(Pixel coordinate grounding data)
------------------------------------------------------------------------
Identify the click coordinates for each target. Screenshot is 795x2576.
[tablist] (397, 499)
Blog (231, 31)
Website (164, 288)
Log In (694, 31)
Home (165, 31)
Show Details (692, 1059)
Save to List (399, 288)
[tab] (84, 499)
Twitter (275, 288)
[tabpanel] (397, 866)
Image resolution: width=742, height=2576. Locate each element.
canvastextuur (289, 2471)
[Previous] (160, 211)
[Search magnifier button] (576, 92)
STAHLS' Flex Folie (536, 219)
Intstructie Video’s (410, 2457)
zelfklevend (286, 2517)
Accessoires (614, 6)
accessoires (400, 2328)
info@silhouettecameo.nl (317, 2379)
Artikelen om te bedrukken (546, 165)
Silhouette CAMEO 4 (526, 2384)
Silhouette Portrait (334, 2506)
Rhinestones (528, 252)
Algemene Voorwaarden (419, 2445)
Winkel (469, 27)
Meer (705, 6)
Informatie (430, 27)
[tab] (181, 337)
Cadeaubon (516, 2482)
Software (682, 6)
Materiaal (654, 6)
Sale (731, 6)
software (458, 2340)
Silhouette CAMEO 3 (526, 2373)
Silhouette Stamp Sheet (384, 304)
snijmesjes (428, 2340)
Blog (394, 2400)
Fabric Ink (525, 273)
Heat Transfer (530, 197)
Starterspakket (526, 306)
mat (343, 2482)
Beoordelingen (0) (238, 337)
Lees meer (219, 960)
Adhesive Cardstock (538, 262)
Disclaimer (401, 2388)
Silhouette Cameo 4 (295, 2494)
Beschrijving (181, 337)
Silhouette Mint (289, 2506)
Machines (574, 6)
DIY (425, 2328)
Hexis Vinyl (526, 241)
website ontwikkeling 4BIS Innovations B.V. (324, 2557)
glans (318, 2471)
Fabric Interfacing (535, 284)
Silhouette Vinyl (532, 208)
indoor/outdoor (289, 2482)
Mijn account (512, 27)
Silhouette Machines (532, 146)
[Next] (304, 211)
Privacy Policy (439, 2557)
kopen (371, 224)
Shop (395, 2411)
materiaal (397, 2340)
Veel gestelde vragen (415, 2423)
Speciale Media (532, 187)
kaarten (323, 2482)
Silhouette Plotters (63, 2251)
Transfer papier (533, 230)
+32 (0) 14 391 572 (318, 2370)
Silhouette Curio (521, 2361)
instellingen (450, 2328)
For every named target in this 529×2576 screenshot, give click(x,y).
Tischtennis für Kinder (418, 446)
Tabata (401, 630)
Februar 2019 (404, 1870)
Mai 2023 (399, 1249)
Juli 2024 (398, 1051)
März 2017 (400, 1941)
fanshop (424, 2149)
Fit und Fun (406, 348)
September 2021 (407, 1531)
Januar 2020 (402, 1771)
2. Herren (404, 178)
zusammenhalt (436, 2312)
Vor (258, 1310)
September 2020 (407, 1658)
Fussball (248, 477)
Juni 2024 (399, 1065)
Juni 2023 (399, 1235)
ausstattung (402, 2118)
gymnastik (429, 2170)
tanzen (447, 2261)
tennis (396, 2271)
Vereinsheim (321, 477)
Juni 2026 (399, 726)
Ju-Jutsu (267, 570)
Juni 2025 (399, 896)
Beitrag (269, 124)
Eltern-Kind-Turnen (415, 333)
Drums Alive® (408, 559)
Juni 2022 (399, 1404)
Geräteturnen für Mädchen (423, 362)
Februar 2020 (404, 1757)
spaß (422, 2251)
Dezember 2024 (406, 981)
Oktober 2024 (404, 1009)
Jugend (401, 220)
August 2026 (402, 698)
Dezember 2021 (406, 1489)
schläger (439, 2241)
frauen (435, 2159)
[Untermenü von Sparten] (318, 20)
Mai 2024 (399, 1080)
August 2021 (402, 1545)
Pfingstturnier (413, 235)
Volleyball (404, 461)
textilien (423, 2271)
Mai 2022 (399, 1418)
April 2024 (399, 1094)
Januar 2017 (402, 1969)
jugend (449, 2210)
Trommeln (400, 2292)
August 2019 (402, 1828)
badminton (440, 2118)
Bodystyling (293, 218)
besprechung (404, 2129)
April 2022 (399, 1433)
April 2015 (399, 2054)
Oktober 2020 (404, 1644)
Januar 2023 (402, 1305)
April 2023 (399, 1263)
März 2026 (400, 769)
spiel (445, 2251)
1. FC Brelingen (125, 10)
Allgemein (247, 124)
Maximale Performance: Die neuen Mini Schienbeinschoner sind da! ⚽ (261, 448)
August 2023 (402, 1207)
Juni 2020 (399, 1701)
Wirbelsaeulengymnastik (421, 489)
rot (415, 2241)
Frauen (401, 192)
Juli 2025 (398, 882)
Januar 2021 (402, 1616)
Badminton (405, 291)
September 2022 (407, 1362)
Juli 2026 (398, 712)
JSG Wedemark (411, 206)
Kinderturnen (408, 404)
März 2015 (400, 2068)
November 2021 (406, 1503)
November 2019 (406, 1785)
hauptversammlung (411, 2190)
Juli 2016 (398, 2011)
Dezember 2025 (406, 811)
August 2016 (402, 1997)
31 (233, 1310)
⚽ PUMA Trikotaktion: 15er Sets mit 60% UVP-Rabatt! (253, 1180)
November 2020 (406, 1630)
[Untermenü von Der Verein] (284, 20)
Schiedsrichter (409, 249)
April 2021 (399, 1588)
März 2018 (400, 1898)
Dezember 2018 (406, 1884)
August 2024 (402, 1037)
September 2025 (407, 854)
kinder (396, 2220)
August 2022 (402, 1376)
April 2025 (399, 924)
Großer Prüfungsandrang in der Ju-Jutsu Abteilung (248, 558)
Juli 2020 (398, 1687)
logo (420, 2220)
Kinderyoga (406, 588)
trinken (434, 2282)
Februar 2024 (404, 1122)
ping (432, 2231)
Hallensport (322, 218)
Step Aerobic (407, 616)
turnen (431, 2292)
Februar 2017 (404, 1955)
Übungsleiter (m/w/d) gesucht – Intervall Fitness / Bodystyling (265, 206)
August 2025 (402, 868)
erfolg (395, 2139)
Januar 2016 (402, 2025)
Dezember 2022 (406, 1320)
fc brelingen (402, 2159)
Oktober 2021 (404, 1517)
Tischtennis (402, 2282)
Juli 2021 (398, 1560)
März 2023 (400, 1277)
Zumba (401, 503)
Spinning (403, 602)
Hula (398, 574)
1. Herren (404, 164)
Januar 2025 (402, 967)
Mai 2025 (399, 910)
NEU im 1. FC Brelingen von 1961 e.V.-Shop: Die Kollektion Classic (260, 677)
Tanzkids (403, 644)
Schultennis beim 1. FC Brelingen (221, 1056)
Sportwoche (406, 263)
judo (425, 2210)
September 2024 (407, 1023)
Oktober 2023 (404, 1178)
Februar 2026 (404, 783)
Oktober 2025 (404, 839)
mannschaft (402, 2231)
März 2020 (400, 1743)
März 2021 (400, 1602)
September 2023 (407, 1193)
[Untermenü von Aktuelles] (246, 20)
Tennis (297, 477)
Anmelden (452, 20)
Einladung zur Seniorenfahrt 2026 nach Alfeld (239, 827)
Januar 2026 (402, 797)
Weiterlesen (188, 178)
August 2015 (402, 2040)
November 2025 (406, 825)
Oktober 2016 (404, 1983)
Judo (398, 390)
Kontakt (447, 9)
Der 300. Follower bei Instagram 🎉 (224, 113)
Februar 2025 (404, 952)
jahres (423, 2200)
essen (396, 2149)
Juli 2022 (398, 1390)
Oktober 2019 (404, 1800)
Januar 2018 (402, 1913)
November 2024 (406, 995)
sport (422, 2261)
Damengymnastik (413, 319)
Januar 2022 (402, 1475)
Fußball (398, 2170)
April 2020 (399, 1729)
------------------------------------------------------------------------
**What to produce:**
From the records above, copy out the line with "Machines (574, 6)", the line with "Allgemein (247, 124)", and every line between them, word for word.

**Reply:**
Machines (574, 6)
DIY (425, 2328)
Hexis Vinyl (526, 241)
website ontwikkeling 4BIS Innovations B.V. (324, 2557)
glans (318, 2471)
Fabric Interfacing (535, 284)
Silhouette Vinyl (532, 208)
indoor/outdoor (289, 2482)
Mijn account (512, 27)
Silhouette Machines (532, 146)
[Next] (304, 211)
Privacy Policy (439, 2557)
kopen (371, 224)
Shop (395, 2411)
materiaal (397, 2340)
Veel gestelde vragen (415, 2423)
Speciale Media (532, 187)
kaarten (323, 2482)
Silhouette Plotters (63, 2251)
Transfer papier (533, 230)
+32 (0) 14 391 572 (318, 2370)
Silhouette Curio (521, 2361)
instellingen (450, 2328)
For every named target in this 529×2576 screenshot, give click(x,y).
Tischtennis für Kinder (418, 446)
Tabata (401, 630)
Februar 2019 (404, 1870)
Mai 2023 (399, 1249)
Juli 2024 (398, 1051)
März 2017 (400, 1941)
fanshop (424, 2149)
Fit und Fun (406, 348)
September 2021 (407, 1531)
Januar 2020 (402, 1771)
2. Herren (404, 178)
zusammenhalt (436, 2312)
Vor (258, 1310)
September 2020 (407, 1658)
Fussball (248, 477)
Juni 2024 (399, 1065)
Juni 2023 (399, 1235)
ausstattung (402, 2118)
gymnastik (429, 2170)
tanzen (447, 2261)
tennis (396, 2271)
Vereinsheim (321, 477)
Juni 2026 (399, 726)
Ju-Jutsu (267, 570)
Juni 2025 (399, 896)
Beitrag (269, 124)
Eltern-Kind-Turnen (415, 333)
Drums Alive® (408, 559)
Juni 2022 (399, 1404)
Geräteturnen für Mädchen (423, 362)
Februar 2020 (404, 1757)
spaß (422, 2251)
Dezember 2024 (406, 981)
Oktober 2024 (404, 1009)
Jugend (401, 220)
August 2026 (402, 698)
Dezember 2021 (406, 1489)
schläger (439, 2241)
frauen (435, 2159)
[Untermenü von Sparten] (318, 20)
Mai 2024 (399, 1080)
August 2021 (402, 1545)
Pfingstturnier (413, 235)
Volleyball (404, 461)
textilien (423, 2271)
Mai 2022 (399, 1418)
April 2024 (399, 1094)
Januar 2017 (402, 1969)
jugend (449, 2210)
Trommeln (400, 2292)
August 2019 (402, 1828)
badminton (440, 2118)
Bodystyling (293, 218)
besprechung (404, 2129)
April 2022 (399, 1433)
April 2015 (399, 2054)
Oktober 2020 (404, 1644)
Januar 2023 (402, 1305)
April 2023 (399, 1263)
März 2026 (400, 769)
spiel (445, 2251)
1. FC Brelingen (125, 10)
Allgemein (247, 124)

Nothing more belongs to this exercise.